Отойдя от дерева, я оглянулся. И поклонился ему ещё раз.
Страшись в лесу не зверя, страшись незнакомого человека! Он сидел на гнилом бревне в двух шагах от тропинки. И смотрел на меня так, будто знал, что я здесь пройду. Он был молод и плохо одет. Он был один. Я его не боялся. Я не ускорил и не замедлил шагов: он того не стоил. Когда я поравнялся с ним, он сказал:
– Помоги, добрый человек.
Похоже было, он ожидал меня давно. Я остановился. Двое-трое лихих людей наверняка уже крались у меня за спиной. Ничего. Я успею услышать.
– Здесь живут недалеко, – сказал я ему.
Он опять улыбнулся. Он был тонок в поясе и узкоплеч, глаза слишком большие на прозрачном лице. Густые волосы схвачены на лбу ремешком. А за спиной у меня было тихо.
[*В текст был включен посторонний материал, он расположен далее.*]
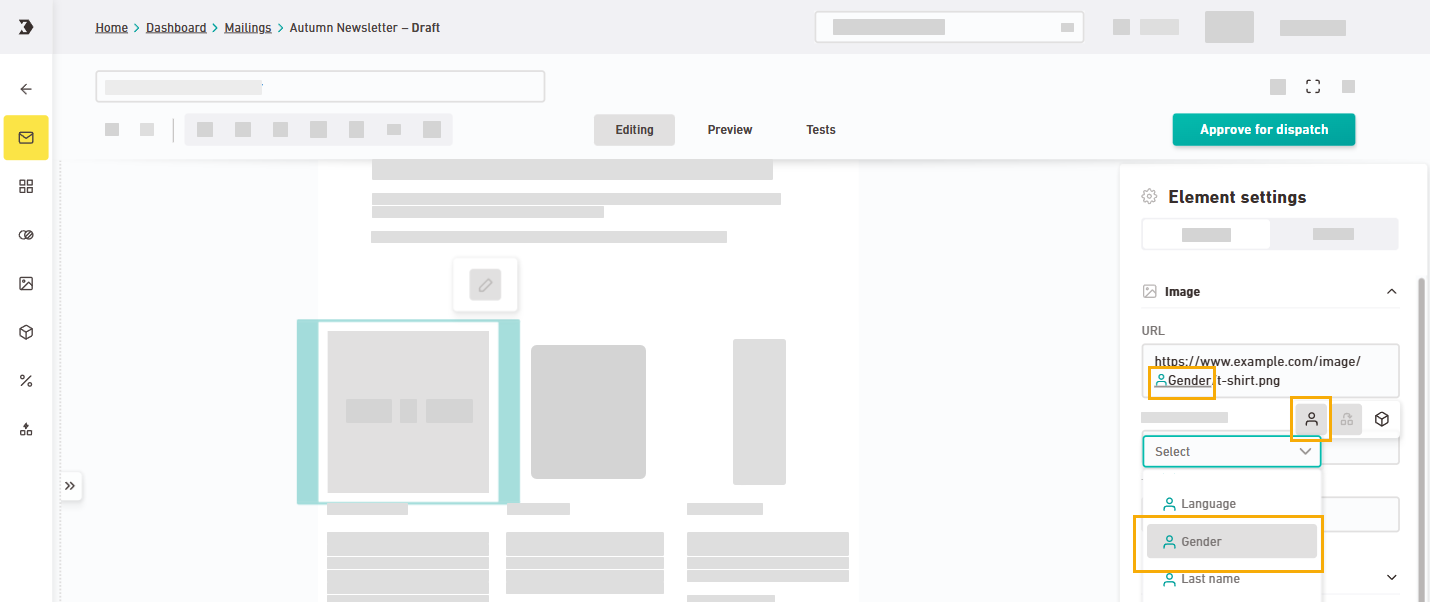Expand the left panel with double chevron
This screenshot has width=1430, height=602.
(x=70, y=486)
Только ласковый ветер дышал запахом разогретой смолы.
– Боюсь, не дойти мне засветло одному, – проговорил он негромко. – Слаб я… болел.
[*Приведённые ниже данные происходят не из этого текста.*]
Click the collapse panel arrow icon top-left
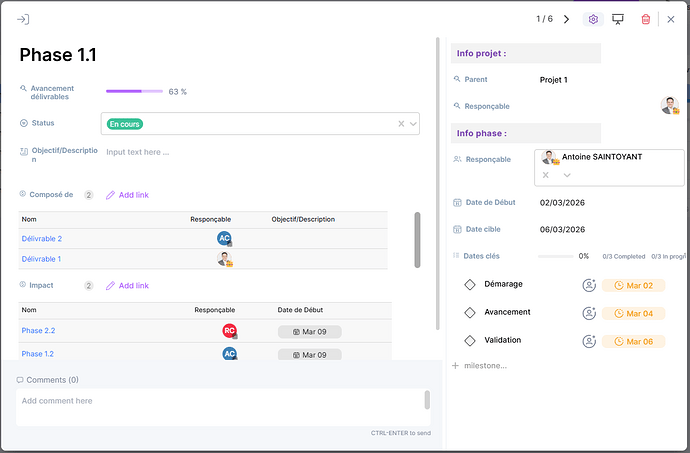The image size is (690, 453). point(24,19)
И почему я не шагнул мимо, бросив через плечо – вот беда, не сегодня, так завтра дойдёшь!.. Сам я никогда помощи не просил. Не привык. Срамом считал. Да и на что в дороге хворый товарищ, маета одна!.. Я дал ему руку. И он поднялся, оказавшись мне по плечо. Впрочем, сверху вниз на меня смотрели немногие.
– Меня Братилой звать, – сказал он виновато.
Я промолчал. Имя – часть души человеческой, годится ли поминать её всуе? Мало ли…
Так мы и пошли с ним дальше: я и этот Братила, опиравшийся одной рукой на посох, а другой – на мой локоть. Руку я дал ему левую. Правая, она для меча. Правую в дороге не занимай.
А потом чаща разомкнула перед нами свои зелёные двери, и я увидел людей. Друг за дружкой двигались по хлебному полю жнецы, мерно взмахивавшие серпами. Поле было общинное, работали всей деревней. Иные уже кончили и знай насмешничали, подбадривая соседей. А уж те старались вовсю! На моих глазах молоденькая девушка полоснула себя по руке и пала на колени, спешно перевязывая рану. Другие жнецы быстро оставляли её позади.
Но вот она выпрямилась – и увидела меня. Брати-ла-то сидел на земле, не в силах перевести дух. Девка испуганно крикнула, указывая серпом. Люди побросали работу, сидевшие разом обернулись, и я услышал:
– Хлебный Волк!..
Когда убирают хлеб, дух созревшего поля отступает перед разящим железом, пока не затаится в самом последнем снопе. И горе тому, кому достанется этот сноп! Сжавшись в комок, в нём сидит невидимый Волк. Тот, что всё лето весело играл тугими колосьями, заставляя поля волноваться на свежем ветру. Теперь его плодородная сила исчерпана. Теперь он способен творить одно только зло.